Exosomes from tumor-associated neutrophils suppress ferroptosis and confer chemoresistance in gastric cancer via miR-9-3p/ACSL4 axis

Exosomes are essential mediators of cellular communication and plays important roles in Cancer. In addition to exosomes from tumor cells, the recent studies suggest that exosomes from tumor microenvironment (TME) cells are also critically involved in tumor progression. Tumor-associated neutrophils (TANs) represent a major component of TME cells and have active roles in tumor progression, while the function of their derived exosomes has not been well understood thus far. In this study, we discovered that exosomes from N2 TANs promoted the resistance of gastric Cancer to chemotherapy by suppressing Ferroptosis.
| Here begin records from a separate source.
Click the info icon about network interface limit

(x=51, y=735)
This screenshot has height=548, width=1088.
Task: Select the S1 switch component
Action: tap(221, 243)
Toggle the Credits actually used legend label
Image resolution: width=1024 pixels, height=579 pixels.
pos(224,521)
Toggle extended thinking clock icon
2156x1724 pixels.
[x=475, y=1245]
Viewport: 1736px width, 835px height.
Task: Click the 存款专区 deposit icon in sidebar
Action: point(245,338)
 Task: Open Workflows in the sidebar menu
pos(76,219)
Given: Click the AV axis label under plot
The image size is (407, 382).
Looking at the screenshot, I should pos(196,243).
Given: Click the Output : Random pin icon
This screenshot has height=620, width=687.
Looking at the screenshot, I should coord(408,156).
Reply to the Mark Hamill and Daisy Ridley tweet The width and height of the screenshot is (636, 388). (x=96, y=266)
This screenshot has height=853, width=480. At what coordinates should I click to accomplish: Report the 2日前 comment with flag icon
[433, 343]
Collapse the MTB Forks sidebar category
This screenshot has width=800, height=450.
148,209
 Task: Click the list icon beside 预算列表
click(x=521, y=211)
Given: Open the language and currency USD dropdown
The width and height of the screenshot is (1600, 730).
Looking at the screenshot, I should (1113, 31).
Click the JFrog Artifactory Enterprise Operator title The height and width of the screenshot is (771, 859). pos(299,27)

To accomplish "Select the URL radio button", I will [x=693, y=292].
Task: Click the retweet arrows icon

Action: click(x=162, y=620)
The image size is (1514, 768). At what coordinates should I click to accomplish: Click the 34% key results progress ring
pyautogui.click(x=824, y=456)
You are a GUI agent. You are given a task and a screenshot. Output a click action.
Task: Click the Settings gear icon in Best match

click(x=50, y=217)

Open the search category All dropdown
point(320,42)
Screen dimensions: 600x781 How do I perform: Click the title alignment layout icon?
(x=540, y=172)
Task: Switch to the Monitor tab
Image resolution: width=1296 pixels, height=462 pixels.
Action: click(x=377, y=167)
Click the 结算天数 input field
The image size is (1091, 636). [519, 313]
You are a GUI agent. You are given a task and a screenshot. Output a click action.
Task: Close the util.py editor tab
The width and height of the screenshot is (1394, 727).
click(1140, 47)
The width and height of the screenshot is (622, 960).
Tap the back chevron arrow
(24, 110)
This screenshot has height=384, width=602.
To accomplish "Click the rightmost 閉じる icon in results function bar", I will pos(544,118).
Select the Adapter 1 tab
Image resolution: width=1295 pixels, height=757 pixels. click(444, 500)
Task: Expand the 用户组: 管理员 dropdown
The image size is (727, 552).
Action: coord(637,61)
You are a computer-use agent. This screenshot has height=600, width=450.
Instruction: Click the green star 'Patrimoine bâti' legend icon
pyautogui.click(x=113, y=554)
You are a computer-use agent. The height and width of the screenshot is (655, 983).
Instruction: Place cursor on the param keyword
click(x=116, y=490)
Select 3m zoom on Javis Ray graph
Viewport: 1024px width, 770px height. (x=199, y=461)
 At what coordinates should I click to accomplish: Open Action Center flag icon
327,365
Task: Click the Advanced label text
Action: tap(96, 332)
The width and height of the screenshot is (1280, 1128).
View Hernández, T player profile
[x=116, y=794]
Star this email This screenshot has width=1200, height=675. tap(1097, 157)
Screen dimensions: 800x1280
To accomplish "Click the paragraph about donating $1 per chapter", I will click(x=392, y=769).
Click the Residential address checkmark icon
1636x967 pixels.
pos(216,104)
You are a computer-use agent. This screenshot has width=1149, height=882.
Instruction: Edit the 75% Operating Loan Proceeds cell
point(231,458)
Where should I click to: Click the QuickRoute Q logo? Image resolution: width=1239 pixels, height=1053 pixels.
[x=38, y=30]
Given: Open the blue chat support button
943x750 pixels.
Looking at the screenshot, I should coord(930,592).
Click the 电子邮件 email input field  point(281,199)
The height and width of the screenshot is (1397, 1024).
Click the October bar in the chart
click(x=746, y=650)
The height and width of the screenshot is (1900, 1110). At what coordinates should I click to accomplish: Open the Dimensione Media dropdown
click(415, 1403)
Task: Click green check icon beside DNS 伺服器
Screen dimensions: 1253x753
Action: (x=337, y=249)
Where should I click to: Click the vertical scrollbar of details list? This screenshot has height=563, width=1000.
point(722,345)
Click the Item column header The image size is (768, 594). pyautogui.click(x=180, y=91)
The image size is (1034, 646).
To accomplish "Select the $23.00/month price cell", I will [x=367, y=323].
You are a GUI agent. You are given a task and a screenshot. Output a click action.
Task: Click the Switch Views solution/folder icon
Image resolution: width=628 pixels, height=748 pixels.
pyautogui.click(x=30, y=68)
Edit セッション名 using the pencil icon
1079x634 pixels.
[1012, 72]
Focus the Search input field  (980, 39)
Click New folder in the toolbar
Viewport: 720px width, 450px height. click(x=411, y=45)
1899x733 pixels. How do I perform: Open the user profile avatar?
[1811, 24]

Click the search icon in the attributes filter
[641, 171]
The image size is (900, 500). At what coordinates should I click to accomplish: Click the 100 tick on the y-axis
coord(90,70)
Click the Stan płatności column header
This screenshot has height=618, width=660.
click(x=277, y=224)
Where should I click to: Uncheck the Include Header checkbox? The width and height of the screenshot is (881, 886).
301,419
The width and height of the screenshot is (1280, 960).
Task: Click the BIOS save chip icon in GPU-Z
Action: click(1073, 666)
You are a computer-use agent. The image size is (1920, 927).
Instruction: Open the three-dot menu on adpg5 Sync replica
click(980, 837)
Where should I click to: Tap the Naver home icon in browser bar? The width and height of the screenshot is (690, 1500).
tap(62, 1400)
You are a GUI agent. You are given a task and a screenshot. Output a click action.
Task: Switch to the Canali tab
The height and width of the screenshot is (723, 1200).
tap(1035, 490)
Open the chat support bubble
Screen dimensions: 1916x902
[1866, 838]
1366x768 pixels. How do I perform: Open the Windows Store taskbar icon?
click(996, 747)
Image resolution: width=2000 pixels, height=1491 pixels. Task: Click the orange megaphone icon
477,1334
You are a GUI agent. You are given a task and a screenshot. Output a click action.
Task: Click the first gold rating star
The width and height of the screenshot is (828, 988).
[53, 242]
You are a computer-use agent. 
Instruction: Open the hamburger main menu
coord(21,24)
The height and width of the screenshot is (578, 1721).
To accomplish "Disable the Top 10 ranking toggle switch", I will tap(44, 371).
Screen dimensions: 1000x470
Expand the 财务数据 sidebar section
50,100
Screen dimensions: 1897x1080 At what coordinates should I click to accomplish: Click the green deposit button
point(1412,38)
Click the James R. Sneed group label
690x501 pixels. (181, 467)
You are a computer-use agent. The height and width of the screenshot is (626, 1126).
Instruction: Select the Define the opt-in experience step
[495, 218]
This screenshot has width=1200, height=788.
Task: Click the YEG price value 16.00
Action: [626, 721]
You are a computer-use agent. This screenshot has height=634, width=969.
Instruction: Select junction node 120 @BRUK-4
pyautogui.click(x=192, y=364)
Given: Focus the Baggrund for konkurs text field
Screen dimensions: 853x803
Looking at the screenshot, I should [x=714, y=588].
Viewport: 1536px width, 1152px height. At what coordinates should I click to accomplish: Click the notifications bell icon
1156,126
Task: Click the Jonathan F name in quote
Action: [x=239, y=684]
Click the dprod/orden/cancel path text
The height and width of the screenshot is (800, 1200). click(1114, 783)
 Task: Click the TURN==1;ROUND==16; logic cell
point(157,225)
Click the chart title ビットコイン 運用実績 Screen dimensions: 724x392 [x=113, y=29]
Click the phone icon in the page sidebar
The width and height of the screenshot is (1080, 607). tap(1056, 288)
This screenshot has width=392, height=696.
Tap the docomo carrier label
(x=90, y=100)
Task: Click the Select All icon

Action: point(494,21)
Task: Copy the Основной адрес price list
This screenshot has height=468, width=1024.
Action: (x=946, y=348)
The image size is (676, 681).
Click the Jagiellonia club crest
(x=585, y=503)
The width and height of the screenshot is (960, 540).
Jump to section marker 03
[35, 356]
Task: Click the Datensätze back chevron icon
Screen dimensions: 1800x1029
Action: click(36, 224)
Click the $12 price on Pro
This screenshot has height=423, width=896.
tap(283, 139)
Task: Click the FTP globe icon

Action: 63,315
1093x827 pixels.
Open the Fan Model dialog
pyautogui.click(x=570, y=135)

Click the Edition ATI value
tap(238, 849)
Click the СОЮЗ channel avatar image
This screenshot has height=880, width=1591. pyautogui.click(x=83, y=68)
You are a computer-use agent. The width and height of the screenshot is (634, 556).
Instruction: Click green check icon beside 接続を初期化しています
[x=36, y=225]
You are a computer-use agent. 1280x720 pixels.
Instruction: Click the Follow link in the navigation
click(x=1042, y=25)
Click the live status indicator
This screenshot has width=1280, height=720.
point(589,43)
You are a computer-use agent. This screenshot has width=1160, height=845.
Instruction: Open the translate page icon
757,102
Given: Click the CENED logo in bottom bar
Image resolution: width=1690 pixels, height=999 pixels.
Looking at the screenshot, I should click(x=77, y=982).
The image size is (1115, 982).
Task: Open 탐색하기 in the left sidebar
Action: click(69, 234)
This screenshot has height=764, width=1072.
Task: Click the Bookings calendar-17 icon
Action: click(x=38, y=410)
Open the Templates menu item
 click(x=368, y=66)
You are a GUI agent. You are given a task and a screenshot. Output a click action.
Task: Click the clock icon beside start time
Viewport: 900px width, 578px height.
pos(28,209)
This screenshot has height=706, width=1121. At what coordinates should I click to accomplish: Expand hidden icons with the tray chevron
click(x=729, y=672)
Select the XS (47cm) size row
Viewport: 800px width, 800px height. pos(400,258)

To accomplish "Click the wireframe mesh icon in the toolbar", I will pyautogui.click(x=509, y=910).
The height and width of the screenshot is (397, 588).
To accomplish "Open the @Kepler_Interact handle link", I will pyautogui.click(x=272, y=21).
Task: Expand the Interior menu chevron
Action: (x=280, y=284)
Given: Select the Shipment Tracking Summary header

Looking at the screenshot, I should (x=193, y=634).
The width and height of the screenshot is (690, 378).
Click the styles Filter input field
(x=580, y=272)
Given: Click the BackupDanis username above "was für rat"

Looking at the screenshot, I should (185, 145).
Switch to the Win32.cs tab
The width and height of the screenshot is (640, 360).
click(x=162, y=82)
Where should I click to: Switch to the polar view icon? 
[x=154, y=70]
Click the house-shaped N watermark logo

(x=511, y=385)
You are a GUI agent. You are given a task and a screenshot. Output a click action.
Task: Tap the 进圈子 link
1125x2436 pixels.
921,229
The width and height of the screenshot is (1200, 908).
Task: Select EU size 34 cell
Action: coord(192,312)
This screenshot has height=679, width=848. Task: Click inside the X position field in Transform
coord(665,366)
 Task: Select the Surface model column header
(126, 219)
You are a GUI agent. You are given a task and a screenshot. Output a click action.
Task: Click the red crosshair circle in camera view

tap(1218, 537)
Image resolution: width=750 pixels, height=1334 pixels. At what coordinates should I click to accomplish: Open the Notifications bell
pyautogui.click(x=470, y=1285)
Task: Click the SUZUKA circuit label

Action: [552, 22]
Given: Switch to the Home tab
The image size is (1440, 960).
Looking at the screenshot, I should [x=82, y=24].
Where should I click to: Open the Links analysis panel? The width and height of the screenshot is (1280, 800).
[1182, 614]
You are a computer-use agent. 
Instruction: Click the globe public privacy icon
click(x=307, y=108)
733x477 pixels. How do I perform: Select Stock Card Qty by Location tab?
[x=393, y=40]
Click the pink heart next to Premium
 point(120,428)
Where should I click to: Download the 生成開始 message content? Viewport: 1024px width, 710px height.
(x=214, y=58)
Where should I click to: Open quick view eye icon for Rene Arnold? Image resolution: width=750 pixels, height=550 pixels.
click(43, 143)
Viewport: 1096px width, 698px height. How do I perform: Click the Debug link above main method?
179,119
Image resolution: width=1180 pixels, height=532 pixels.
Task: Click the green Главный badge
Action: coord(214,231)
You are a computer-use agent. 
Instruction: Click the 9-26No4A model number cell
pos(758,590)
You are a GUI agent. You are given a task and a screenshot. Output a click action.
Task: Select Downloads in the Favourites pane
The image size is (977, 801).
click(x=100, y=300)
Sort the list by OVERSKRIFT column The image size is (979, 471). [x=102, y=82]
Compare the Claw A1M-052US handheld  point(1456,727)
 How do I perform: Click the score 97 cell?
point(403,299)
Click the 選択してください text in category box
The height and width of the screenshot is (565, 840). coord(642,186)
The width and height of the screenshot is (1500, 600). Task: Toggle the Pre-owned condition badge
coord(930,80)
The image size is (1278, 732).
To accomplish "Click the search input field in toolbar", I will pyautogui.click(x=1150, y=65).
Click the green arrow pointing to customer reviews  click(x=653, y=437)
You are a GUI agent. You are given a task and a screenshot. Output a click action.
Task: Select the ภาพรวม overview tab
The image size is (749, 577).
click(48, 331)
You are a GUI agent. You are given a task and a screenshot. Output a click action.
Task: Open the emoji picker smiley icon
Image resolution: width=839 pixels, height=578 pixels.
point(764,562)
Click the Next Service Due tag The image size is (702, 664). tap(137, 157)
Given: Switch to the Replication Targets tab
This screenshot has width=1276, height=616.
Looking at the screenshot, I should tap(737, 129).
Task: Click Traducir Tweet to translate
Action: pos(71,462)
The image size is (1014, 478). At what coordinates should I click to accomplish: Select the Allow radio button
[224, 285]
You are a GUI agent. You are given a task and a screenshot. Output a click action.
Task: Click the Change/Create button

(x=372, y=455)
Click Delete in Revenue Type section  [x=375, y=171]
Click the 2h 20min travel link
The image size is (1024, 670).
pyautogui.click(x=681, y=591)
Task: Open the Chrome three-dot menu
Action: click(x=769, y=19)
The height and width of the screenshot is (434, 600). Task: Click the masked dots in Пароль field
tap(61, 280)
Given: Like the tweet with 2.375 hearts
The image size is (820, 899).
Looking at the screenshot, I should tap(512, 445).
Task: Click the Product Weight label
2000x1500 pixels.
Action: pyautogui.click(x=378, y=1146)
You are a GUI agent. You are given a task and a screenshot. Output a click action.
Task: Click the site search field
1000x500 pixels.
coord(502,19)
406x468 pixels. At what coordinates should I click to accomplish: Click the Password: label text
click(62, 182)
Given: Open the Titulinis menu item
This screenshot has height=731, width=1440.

Exosomes from N2 TANs were enriched in miR-9-3p, which could be transferred to gastric Cancer cells to inhibit ACSL4 expression. Exosomes from miR-9-3p depleted N2 TANs showed a decreased effect on suppressing erastin-induced Ferroptosis. Exosomes derived from N2 TANs antagonized the ferroptosis-promoting effects of ACSL4 overexpression in gastric Cancer cells. Additionally, we found that exosomes from N2 TANs protected gastric Cancer cells from Ferroptosis induced by oxaliplatin, a commonly used drug for gastric Cancer therapy, which could be rescued by targeted inhibition of miR-9-3p both in vitro and in vivo. The upregulation of miR-9-3p in N2 TANs was dependent on the activation of NF-κB pathway by gastric Cancer cells-derived exosomes. Moreover, we revealed that the expression level of miR-9-3p was higher in human gastric Cancer tissues than normal tissues and was negativity associated with patient survival. Conclusively, we reported a previous unclarified role of N2 TANs in chemoresistance via miR-9-3p-enriched exosomes-mediated downregulation of ASCL4 and the consequent suppression of Ferroptosis, which may provide a new biomarker and therapeutic target for gastric Cancer.

Chemoresistance; Exosomes; Ferroptosis; Gastric cancer; Tumor-associated neutrophils.